• PROBLEM DESCRIPTION
Return, from the lines below, each one that includes the word "sidebar".

[Stored items]

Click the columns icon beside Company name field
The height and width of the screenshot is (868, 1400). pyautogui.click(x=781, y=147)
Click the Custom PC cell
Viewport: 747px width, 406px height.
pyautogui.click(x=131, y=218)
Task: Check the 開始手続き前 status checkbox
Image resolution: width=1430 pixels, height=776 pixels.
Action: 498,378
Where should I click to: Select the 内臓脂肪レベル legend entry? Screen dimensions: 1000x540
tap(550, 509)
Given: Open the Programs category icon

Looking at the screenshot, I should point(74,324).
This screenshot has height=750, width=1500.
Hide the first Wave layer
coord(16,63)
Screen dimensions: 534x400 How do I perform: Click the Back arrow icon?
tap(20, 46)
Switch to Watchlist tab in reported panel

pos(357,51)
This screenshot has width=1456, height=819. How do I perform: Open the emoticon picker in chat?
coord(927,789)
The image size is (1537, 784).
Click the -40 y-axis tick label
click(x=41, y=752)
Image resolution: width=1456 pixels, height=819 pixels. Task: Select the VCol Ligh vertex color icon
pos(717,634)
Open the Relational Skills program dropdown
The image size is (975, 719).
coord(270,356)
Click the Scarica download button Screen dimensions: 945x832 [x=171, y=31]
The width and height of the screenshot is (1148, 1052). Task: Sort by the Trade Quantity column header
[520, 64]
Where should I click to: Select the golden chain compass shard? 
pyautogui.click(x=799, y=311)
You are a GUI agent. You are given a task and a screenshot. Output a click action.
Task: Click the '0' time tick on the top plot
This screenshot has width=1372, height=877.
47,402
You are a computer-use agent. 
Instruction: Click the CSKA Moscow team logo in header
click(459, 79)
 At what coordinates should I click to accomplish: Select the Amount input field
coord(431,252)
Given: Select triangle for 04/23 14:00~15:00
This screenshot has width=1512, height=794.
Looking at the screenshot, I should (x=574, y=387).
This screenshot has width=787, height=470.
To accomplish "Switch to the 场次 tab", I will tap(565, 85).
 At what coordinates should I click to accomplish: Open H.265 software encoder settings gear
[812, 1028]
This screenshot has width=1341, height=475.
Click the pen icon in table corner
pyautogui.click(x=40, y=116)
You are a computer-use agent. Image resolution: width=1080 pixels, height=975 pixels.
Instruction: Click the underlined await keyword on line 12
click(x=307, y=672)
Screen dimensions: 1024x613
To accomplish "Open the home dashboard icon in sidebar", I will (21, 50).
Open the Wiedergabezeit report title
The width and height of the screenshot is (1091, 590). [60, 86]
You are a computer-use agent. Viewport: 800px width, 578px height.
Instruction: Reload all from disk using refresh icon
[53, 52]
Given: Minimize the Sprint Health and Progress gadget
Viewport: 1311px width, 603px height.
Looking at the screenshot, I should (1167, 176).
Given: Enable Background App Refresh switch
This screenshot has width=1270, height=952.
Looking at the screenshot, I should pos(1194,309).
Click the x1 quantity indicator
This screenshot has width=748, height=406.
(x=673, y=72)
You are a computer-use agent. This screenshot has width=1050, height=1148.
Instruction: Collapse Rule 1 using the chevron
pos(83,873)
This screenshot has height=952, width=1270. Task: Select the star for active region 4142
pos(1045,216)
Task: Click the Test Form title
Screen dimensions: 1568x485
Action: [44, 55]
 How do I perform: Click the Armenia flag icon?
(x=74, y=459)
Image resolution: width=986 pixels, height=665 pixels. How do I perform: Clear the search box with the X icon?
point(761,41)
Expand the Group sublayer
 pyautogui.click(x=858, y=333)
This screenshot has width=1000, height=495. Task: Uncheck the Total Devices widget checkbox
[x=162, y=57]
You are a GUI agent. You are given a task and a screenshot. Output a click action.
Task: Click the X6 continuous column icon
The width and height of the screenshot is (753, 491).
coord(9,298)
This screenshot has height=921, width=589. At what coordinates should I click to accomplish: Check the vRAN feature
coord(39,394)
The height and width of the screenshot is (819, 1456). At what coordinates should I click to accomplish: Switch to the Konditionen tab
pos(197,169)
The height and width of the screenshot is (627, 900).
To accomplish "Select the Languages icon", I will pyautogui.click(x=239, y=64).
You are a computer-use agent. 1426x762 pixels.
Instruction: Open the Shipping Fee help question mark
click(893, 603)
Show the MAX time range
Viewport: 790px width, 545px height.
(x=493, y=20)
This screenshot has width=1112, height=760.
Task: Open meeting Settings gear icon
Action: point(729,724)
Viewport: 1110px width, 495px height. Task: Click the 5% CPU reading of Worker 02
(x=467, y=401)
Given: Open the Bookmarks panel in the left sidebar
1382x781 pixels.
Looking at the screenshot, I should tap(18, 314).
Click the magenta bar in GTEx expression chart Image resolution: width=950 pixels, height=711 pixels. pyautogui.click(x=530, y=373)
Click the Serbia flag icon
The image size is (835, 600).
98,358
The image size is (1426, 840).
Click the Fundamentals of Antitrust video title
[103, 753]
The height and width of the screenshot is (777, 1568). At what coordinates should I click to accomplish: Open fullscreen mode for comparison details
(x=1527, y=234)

• EXERCISE RESPONSE
To accomplish "Open the home dashboard icon in sidebar", I will (21, 50).
Given: Open the Bookmarks panel in the left sidebar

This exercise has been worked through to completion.